Lastly suppose that $P = \{L_1,...,L_k\}$ is a Turing program. Assign a code number to $P$ as follows: $n(P) = p_{n(L_1)}^{n(L_1)}\cdots p_{n(L_k)}^{n(L_k)}$.

2. Re: Numbering Turing Programs

I believe this coding does assign unique numbers to programs, but it can be made more economical. First, you can encode a program $\{L_1,\dots,L_n\}$ by $p_{n(L_1)}\cdots p_{n(L_k)}$ (this allows unambiguous recovering of $n(L_1),\dots,n(L_n)$). Also, instead of $n(B) = p_1$, $n(1) = p_2$, ..., $n(q_k) = p_{k+5}$ you can have $n(B) = 1$, $n(1) = 2$, ..., $n(q_k) = k+5$.

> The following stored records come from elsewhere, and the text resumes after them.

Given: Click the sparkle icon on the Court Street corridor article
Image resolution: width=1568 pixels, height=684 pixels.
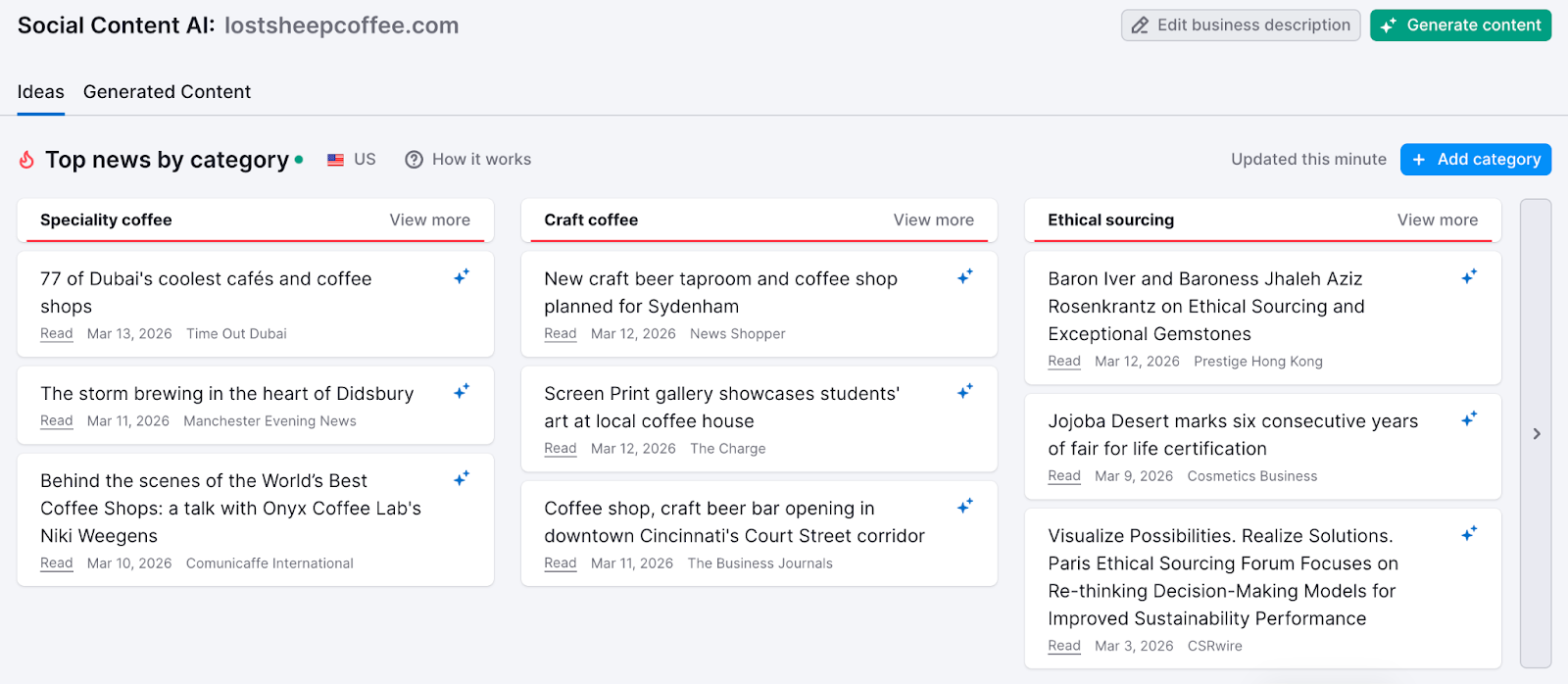Looking at the screenshot, I should 964,507.
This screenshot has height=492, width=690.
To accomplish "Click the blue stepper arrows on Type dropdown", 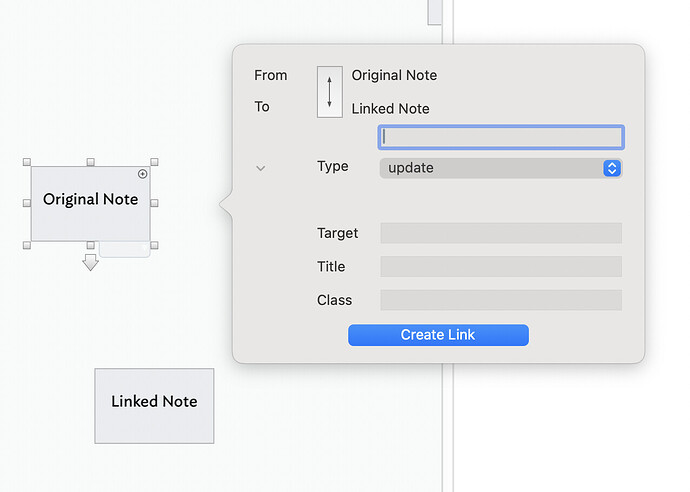I will tap(612, 168).
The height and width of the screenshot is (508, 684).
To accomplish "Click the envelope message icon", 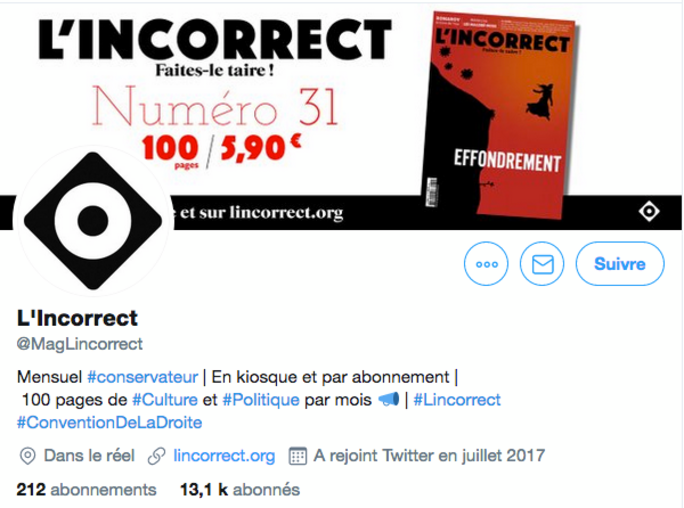I will pos(542,264).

3. Re: Numbering Turing Programs

So when we are assigning a Godel numbering to the Turing program, the only important thing is that each program be assigned a unique natural number, correct? My text is really vauge on this point, so I was uncertain whether each symbol, formula, etc. needed a unique Godel number.

4. Re: Numbering Turing Programs

We need two facts: (1) each program is assigned a unique natural number and (2) we can determine the same properties given a program and given its number. The first fact is well-defined mathematically while the second is not. We have intuition about what a computer can find out about a Turing machine (TM): e.g., it can find the number of characters and instructions, run it for 100 steps to see if it stops, determine if it loops within the first 10^5 steps, etc. However, we don't have a mathematical definition of a computer yet; that's why we are working with TMs to begin with, and TMs work with numbers, or, rather, with two-character strings. Therefore, we have to encode a machine as such a string, but we want another machine to be able to discover all facts starting from this string code that our intuition says a computer is able to discover about the original TM. In other words, a TM as a sequence of instructions, i.e., tuples $(q_i,s,q_j,s',X)$, must contain the same information as its two-character encoding. This claim is not a theorem; rather, it is the idea behind the definition of the encoding. Note that (1) above is, in fact, a consequence of (2).

To get an example of a bad encoding, consider an injection $f:\mathbb{N}^5\to\mathbb{N}$ whose inverse is not computable and encode instructions $(q_i,s,q_j,s',X)$ as $f({n(q_i)},{n(s)},{n(q_j)},{n(s')},{n(X)})$. Then another TM would not be able to parse such instructions and, therefore, determine the run-time properties of the TM. So, we can extract fewer properties from the code than from the original TM. For another example, let $\mathop{\mbox{halt}}(P)=1$ if a TM $P$ stops on the empty tape and $\mathop{\mbox{halt}}(P)=0$ otherwise. Then let $n'(P)=p_1^{n(P)}p_2^{\mathop{\text{halt}}(P))}$ where $n(P)$ is your encoding. Now, we can get more information from encodings than from TMs: we can find out if they halt, which is impossible (halting problem).

Ideally, instead of TMs we should have a model of computation that works not with binary strings but with arbitrary datatypes (lists, trees, etc.). Then we could feed TMs as input to other TMs directly, without encoding through prime numbers and so on.